We’ve all been there. A flat tire, a last minute project for school, sick baby or any one of a million other possible things could be the reason, but the result is the same– a player dropping out of the session at the absolute last possible minute, giving us as GMs a sudden gaping hole in our player lineup. Not only that, but we don’t even have a character sheet for that PC on file with us because that player had absolutely, positively RSVP’d that he was going to be at the game session. Our options are, at this juncture, very limited.

You can:

  • Cancel the game session. This is easily the least pleasing option. There are, thankfully, a bevy of other ways to deal with the hiccup.
  • Run the PC Yourself (DMPC): Using approximate numbers from the DMG, this is a more viable option, but unless you have the time to suss out what the PC’s powers and skills might be, you might as well bring a monster or NPC in for the session to fill out the party.
  • Have another player run two PCs: Again, with no character sheet this becomes a less-viable alternative, but even with a full character sheet on hand this is not an ideal option. The number of choices a PC has available to them in a single round, especially at higher levels, is staggering. Also, the primary PC owned by the player you are asking to run 2 characters will inevitably suffer as their mind is split into two entirely different directions.
  • The PC is not present for this adventure, and is not replaced: Self-explanatory. Sometimes this requires a kind of deus ex machina explanation, especially for tight-knit parties or those in the middle of an adventure already. But it can be the best option if there are enough other players ready to cover the slack. If the missing PC is a vitally important role, however (only leader or only defender,  primarily) then the problem is considerably greater. The party’s survivability in such a circumstance can be greatly compromised, and the party’s fun can get ground under a series of  too-difficult “fight to survive” encounters.

Now, thanks to the Companion Character rules (DMG2, p.27-33), there are a couple other options. I am a huge fan of these rules, and have used them at my table repeatedly. Simplified, Companion Characters amount to one of two options. You as GM can either pick a creature from the Monster Manual and modify it to become a Companion, or you can build one NPC-style from scratch. I prefer the customization available from the NPC approach, but your mileage may vary.

I run a game that consists of me as GM and one other player (run over Skype), and the Companion rules fill in the rest of that character’s party. Because I as GM am running so many other characters, this works out fantastically well. I use the Companion Character rules in this game pretty much as outlined in the DMG2– they flesh out a party missing those roles.

In addition to the possibility of pulling in an NPC Companion Character to fill in for your missing player, you might consider another alternative. Use the Companion character rules to create a “PC Lite” version of each of your characters, with all their attack and damage values predetermined and precalculated. Keep those PC Lite sheets with your DM notes at all times, and you have a safety net ready to go.That way, if you get the dreaded call 15 minutes before the dice start rolling, you can smile and pull out Larry the Fighter’s Companion Character sheet and use it fr the session instead of having to burden either yourself or another player at the table with running an additional, full PC. It’s not as ideal as having the player at the table with you, but it can be an easier alternative to the choices above.

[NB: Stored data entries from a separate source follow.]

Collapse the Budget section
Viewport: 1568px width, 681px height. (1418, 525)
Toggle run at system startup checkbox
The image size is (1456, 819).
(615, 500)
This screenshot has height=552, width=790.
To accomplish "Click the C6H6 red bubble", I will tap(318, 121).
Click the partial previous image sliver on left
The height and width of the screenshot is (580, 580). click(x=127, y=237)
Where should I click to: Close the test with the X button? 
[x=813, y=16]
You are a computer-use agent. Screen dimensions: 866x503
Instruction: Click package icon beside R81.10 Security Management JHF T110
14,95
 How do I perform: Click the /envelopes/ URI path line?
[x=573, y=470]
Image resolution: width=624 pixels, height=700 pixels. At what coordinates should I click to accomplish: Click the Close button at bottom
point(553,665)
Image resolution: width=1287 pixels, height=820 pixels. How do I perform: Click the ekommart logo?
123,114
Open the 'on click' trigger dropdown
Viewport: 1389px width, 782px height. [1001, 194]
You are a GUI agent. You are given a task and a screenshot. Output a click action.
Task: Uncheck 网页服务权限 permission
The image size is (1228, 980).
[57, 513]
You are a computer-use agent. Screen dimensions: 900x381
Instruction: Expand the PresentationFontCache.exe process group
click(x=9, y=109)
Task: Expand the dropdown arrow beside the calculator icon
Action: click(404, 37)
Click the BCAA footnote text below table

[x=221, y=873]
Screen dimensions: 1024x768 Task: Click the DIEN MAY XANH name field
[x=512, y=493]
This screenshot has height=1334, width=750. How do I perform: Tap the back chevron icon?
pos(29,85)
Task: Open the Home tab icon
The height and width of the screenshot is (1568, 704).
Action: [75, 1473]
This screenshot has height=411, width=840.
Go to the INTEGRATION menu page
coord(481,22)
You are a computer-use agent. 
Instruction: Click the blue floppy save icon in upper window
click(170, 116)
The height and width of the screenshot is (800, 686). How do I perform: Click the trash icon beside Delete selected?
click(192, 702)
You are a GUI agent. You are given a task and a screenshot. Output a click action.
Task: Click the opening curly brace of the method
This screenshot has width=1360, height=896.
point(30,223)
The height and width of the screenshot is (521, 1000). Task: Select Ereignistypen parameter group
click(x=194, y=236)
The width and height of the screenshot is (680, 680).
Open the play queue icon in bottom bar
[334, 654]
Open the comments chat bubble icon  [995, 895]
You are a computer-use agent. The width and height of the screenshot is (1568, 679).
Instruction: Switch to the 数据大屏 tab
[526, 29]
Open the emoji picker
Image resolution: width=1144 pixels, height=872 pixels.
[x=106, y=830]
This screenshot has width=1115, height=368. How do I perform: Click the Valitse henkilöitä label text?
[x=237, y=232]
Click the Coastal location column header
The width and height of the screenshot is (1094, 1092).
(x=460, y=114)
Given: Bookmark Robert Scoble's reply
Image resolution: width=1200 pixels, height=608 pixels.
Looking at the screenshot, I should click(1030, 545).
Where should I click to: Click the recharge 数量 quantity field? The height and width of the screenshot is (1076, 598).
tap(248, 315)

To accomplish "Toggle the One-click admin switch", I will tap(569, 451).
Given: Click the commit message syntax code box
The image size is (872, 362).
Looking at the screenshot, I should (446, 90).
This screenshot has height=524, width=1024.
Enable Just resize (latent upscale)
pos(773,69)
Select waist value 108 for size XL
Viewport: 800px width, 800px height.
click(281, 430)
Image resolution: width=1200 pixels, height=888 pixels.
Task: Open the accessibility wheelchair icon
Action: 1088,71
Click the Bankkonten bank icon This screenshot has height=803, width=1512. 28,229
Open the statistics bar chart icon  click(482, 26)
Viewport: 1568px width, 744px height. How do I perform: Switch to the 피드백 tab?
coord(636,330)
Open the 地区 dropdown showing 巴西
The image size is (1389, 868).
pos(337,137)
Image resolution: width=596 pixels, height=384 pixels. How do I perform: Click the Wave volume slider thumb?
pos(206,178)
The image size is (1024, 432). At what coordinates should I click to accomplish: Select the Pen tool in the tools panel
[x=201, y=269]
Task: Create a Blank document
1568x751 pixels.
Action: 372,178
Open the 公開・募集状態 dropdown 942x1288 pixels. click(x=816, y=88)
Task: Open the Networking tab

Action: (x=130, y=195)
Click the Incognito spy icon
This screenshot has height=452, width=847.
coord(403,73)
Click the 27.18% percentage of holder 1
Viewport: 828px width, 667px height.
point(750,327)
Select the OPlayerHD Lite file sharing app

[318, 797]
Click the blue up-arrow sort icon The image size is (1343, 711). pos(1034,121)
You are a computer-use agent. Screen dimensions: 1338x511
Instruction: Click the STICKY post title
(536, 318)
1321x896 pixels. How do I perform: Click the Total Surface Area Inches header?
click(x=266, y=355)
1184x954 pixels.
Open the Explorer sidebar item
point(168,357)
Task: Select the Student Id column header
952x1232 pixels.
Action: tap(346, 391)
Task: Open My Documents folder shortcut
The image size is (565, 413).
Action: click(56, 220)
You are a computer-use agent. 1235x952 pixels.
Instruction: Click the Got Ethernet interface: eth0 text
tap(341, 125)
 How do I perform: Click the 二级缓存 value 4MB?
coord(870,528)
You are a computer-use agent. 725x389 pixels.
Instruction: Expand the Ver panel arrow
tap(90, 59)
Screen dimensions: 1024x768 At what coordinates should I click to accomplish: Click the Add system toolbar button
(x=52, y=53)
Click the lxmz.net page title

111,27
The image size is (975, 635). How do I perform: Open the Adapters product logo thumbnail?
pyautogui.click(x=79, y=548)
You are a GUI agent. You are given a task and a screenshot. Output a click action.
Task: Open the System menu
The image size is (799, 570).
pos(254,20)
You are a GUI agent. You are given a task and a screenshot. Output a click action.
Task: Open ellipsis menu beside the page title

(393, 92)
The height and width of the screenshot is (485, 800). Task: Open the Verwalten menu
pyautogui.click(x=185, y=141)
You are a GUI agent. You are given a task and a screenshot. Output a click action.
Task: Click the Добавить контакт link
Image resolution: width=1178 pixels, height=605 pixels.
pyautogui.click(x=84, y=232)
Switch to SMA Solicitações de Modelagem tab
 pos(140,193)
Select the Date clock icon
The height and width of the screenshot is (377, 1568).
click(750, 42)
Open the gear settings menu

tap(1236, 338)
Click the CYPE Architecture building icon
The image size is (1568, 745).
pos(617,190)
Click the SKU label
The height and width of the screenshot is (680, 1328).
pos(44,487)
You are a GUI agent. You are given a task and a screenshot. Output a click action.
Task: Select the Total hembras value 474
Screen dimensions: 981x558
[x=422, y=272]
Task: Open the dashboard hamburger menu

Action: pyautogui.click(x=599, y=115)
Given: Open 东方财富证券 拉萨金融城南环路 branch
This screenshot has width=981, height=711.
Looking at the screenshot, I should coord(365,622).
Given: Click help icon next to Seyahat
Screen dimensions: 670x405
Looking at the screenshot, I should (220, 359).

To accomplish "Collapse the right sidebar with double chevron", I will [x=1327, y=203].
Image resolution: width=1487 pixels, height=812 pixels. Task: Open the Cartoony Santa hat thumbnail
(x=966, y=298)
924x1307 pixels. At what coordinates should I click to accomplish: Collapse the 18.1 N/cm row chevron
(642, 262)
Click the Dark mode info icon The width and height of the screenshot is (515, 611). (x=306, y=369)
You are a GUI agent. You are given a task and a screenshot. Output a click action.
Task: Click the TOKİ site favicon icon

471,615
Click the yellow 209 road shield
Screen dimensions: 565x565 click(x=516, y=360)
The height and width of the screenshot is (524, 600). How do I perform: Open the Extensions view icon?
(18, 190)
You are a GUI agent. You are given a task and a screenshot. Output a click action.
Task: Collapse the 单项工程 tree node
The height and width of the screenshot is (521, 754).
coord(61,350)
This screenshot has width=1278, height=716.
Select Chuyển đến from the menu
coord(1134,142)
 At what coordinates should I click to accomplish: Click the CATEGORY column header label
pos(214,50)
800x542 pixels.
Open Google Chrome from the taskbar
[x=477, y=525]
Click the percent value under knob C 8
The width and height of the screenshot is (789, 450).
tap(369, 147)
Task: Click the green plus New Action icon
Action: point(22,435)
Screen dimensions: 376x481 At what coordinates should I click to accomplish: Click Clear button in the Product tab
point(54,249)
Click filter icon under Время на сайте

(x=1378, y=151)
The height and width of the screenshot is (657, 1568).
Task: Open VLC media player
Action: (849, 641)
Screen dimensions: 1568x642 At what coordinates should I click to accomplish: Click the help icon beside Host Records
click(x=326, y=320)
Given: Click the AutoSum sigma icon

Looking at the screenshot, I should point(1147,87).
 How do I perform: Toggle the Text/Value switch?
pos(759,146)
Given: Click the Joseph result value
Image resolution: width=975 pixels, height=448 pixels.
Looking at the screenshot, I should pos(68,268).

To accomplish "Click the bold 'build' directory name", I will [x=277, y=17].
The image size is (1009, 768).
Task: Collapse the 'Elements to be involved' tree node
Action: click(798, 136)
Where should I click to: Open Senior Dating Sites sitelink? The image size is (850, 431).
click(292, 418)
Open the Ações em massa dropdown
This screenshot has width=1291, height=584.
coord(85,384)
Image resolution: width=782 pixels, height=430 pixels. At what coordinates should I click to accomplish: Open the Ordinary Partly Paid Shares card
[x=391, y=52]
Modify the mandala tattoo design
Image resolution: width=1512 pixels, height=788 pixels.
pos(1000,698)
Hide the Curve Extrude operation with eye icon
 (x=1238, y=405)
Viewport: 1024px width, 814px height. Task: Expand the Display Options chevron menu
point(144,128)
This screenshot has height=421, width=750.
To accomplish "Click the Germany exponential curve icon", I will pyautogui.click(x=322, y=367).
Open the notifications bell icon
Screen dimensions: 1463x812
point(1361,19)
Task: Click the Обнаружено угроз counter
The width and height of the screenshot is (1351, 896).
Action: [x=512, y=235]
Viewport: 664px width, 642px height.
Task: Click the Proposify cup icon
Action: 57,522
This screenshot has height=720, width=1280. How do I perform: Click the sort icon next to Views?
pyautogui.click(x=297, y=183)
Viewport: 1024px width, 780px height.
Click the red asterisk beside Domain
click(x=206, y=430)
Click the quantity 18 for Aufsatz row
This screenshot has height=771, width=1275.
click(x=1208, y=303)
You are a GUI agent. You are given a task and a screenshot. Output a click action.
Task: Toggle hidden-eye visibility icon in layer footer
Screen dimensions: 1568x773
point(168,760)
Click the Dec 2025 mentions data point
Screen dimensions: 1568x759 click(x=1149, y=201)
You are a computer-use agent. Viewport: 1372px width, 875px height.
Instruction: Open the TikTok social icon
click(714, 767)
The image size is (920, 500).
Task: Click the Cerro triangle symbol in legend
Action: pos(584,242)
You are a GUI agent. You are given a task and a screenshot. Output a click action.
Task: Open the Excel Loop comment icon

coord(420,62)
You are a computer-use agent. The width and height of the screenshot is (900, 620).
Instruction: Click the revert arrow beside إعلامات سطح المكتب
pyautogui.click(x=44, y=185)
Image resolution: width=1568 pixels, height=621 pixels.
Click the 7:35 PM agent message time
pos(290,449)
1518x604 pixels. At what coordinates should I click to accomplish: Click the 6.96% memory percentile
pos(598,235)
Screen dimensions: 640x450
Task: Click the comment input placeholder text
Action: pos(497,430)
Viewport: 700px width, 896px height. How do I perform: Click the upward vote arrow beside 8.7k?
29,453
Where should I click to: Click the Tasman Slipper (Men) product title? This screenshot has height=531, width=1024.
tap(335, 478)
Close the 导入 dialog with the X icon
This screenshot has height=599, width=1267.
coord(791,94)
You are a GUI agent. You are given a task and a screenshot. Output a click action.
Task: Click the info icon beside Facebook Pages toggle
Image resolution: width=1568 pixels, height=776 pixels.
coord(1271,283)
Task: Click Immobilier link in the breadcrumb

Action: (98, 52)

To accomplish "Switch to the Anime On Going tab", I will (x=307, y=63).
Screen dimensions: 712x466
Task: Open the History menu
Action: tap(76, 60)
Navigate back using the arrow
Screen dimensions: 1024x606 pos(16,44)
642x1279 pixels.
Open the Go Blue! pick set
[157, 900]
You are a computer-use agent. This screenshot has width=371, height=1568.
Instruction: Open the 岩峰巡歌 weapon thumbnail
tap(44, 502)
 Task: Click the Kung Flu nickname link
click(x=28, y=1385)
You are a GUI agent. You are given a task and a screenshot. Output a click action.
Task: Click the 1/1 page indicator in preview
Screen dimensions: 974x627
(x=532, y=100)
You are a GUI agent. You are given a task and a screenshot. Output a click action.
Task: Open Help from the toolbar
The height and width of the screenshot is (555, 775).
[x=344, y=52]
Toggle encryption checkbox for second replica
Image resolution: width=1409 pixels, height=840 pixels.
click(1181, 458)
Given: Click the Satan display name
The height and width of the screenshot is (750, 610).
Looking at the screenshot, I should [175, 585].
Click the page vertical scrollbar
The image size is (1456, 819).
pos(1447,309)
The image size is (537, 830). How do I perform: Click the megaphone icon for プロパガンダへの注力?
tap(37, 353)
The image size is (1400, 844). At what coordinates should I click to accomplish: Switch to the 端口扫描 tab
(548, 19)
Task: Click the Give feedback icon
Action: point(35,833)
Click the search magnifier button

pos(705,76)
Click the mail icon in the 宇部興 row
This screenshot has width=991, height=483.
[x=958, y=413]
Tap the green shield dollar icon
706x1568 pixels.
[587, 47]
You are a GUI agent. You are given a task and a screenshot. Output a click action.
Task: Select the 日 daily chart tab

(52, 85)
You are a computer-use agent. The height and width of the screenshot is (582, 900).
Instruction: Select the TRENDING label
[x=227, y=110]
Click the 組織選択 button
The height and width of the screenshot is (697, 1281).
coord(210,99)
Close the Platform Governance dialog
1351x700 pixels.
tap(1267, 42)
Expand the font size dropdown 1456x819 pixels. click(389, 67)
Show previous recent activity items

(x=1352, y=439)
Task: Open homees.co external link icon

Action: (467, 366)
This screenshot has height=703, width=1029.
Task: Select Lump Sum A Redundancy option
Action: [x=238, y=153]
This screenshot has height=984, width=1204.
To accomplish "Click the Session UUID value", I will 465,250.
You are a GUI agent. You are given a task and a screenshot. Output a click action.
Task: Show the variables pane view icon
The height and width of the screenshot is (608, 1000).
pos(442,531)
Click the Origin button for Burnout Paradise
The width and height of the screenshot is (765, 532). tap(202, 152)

The streamlined Companion character becomes even easier to use when you tie in the Adventure Tools Monster Builder (available with a DDI subscription). You can take a few minutes, plug in all the values for your PC, keep shorthand versions of their powers and even magic items in the Powers fields, and print them off on a single page with all pertinent information on the front of a single piece of paper. Easy-peasy. Below is an example from the one-on-one game that I have been running for a bit now.

Yes, I know there are typos.

The majority of my players are military; our schedules are about as crazily flexible as they come. Add in family and random Life Happens moments, and the need at my table to have a replacement for a player at just about any moment is pretty high. I’m going to be keeping Companion Character versions of all my PCs in my “Oh Crap” folder, right beside the lists I keep on hand of NPC names, Tavern names, secrets for an NPC to have handy as well as anything else for when my players throw me a curve ball.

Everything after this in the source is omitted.